Commuters encounter many problems with crowding, bus bunching and traffic when using Metrobuses on busy 16th Street NW. (Astrid Riecken/For The Washington Post)

Dear Dr. Gridlock:

Why not create dedicated bus-only lanes on the arterials into the District? Would not this be more attractive to commuters than driving, given that it is cheaper, faster, flexible and less harrowing?

Those who like the punishment of driving could continue doing so — although eventually it’s doomed by population growth — and book-reading is likely to rise.

Heath Pemberton, Reston

DG: This is what we want — in theory — but we’ve done a poor job executing the idea throughout the Washington region. Why? Because there is nothing more attractive to commuters than driving, preferably by themselves.

Yes, this is counterproductive and unsustainable, just as Pemberton says. But it’s hard to exchange what’s familiar for some unfamiliar option presented by traffic and transit planners.

Better bus service should be one of the easiest ways to improve transportation in urban areas. The vehicles are cheap compared with rail cars, tracks and new highways. The bus-only lanes are part of the existing infrastructure, which also cuts costs and limits disruption.

So it’s all good, until someone proposes putting a bus-only lane in a specific place. Then almost everyone who isn’t already riding a bus finds something to love about the way things are. Long-distance commuters don’t want to give up a lane. Local residents don’t want to give up street parking, or the ability to make a particular move — such as a left turn — into their neighborhood.

This became evident during the development of the Montgomery County bus lanes plan, and continues to show in the District’s plan for better bus service on 16th Street NW.

The latter seems particularly ripe for bus-only lanes. So it has been studied. And studied.

The District Transportation Department is scheduled to pick a preferred alternative early next year from a package of possibilities that includes nearly all-day bus lanes along the most-congested part of 16th Street in the District’s core, or creating a rush-hour bus lane in the peak direction only.

Should the District go for it?

Bad habits

Dear Dr. Gridlock:

I drive in the suburbs almost daily. I am appalled at the bad driving habits I see. I am sure most drivers knew the traffic laws when they got their licenses, but I think they either have forgotten, or choose to ignore, those laws.

I think it would be a good idea for you to remind drivers to: Turn headlights (not parking lights) on when wipers are on; come to a full stop before turning right on red (that means the vehicle is not moving; many drivers don’t even slow down); use turn signals when making turns and this means well before making the turn, not as they are making it, and this applies even when in a turn lane (I have seen drivers turn right from left-turn lanes, and vice versa); have the courtesy to use signals before changing lanes; not cross a solid line in the road, and certainly not a double solid line; keep behind the white line when stopped for a light; stop for pedestrians in a crosswalk where there is no traffic signal; obey speed laws; not text or talk on hand-held phones while driving.

Gordon F. Brown, Bethesda

DG: Brown is a conscientious driver who has written to me before about the poor performances he sees on our roads.
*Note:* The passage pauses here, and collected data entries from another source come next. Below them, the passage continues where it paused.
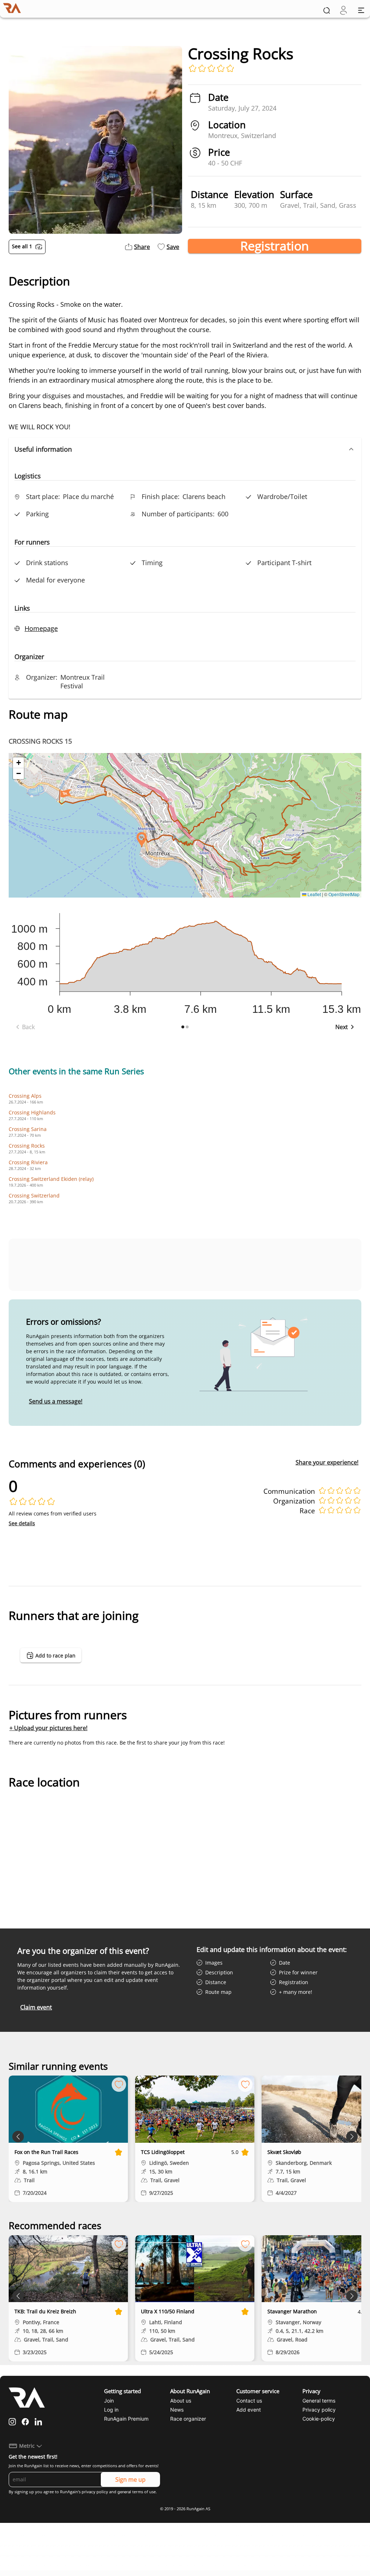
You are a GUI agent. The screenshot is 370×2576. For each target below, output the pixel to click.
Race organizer (188, 2419)
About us (180, 2400)
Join (109, 2400)
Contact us (249, 2400)
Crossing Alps (25, 1095)
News (177, 2410)
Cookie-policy (318, 2419)
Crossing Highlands (32, 1112)
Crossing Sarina (28, 1129)
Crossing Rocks (27, 1145)
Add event (248, 2410)
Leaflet (313, 894)
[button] (185, 449)
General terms (318, 2400)
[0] (343, 10)
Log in (111, 2410)
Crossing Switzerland (34, 1195)
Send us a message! (55, 1401)
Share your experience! (327, 1462)
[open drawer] (361, 10)
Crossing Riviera (28, 1162)
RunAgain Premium (126, 2419)
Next (341, 1027)
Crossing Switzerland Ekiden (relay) (51, 1178)
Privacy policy (319, 2410)
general (124, 2491)
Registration (274, 246)
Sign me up (130, 2479)
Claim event (36, 2007)
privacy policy (95, 2491)
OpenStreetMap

What struck me about this letter is that I’ve seen violations of each of his safety tips — every single one of them — just in the past week.

Better news

Dear Dr. Gridlock:

I am writing to report an exceptional driver who saved my life and the lives of several others on the inner loop of the Capital Beltway.

It was a typical morning rush hour at the split for Interstate 270, a merge that is tricky at the best of times.

I was in the far right lane when a blue Honda minivan in the left lane signaled and moved over one lane, then another, then another, cutting very close in front of me and continuing to the breakdown lane. I had seen the van coming and so was ready to brake. Still, it was a close shave and dangerous enough to earn a tap of my horn and a few choice words.

That was until I checked my rear-view mirror and saw the minivan’s hood up, completely covering its smashed windshield. The driver was leaning way over to the right. I can only assume it was how she was able to see well enough to cross three lanes of traffic at 55 mph without hitting anyone or causing an accident.

I am in awe. It’s a little sickening to think about what could have happened. I wish we had an award for heroic driving. This woman deserves one!